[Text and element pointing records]
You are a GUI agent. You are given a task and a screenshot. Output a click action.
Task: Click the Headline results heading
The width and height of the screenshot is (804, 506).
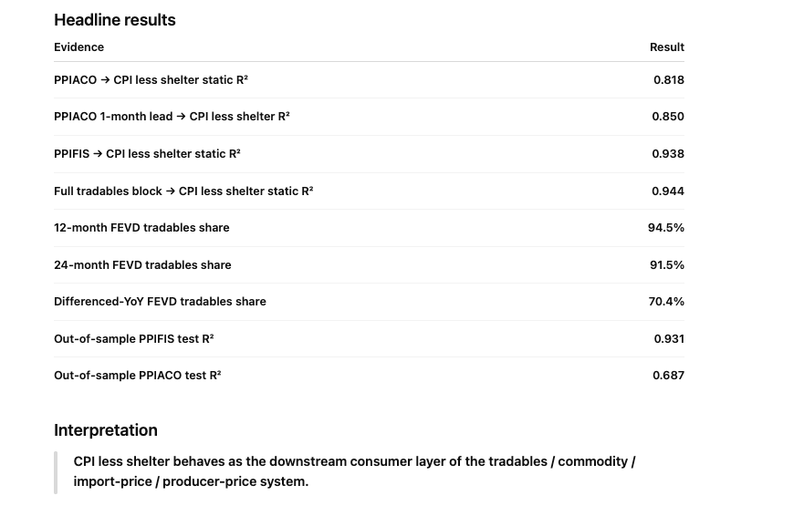point(115,20)
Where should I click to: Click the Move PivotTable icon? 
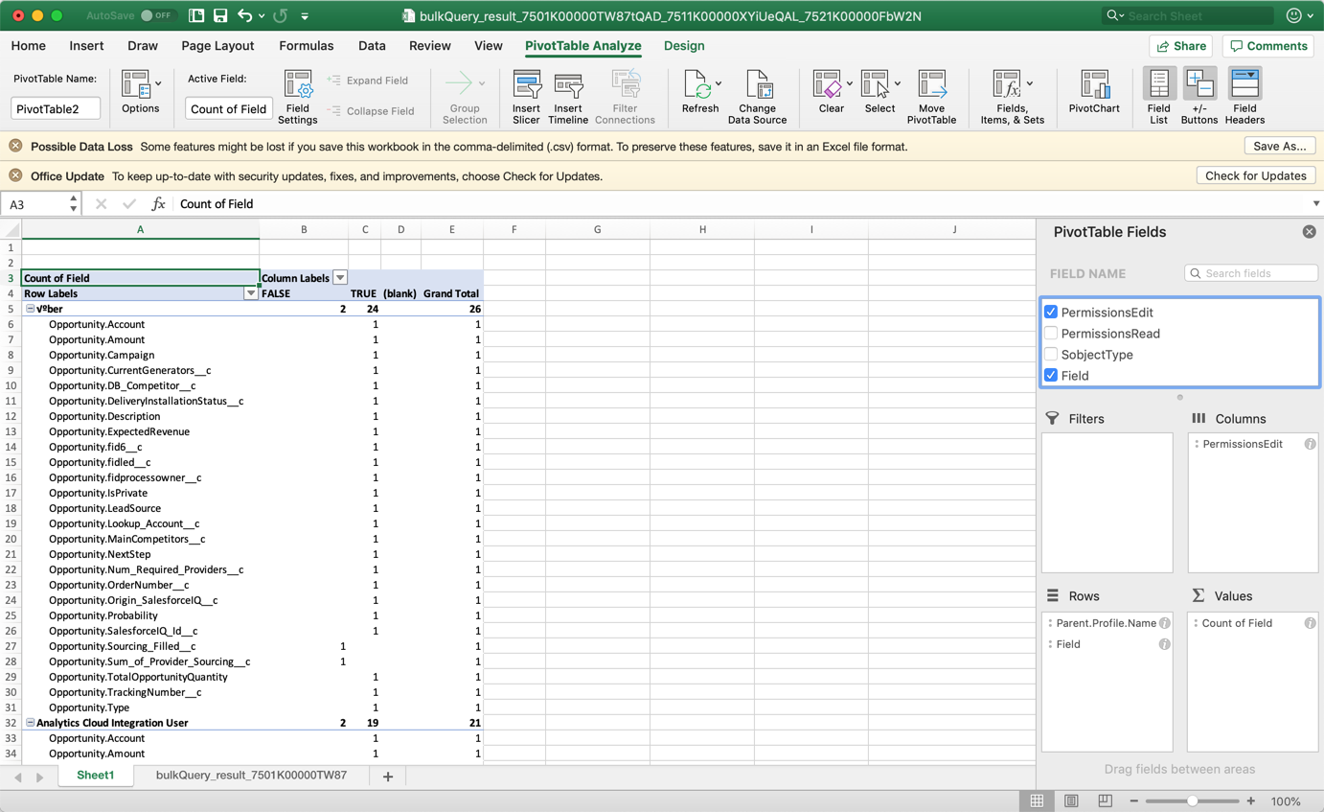pyautogui.click(x=932, y=91)
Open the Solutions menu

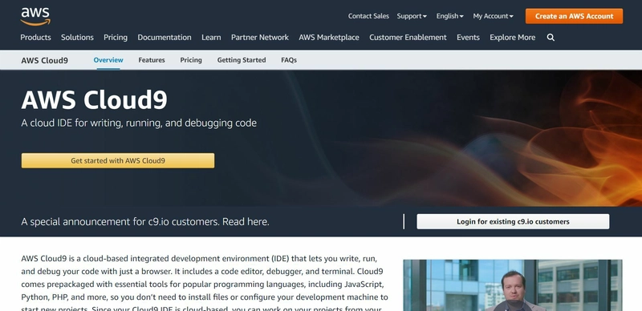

## Work to do
Repeat every row above word for word, and please leave the pictures out of your answer.

## Response to the task
You are a GUI agent. You are given a task and a screenshot. Output a click action.
Task: Click the Headline results heading
The width and height of the screenshot is (804, 506).
point(115,20)
Where should I click to: Click the Move PivotTable icon? 
pyautogui.click(x=932, y=91)
Open the Solutions menu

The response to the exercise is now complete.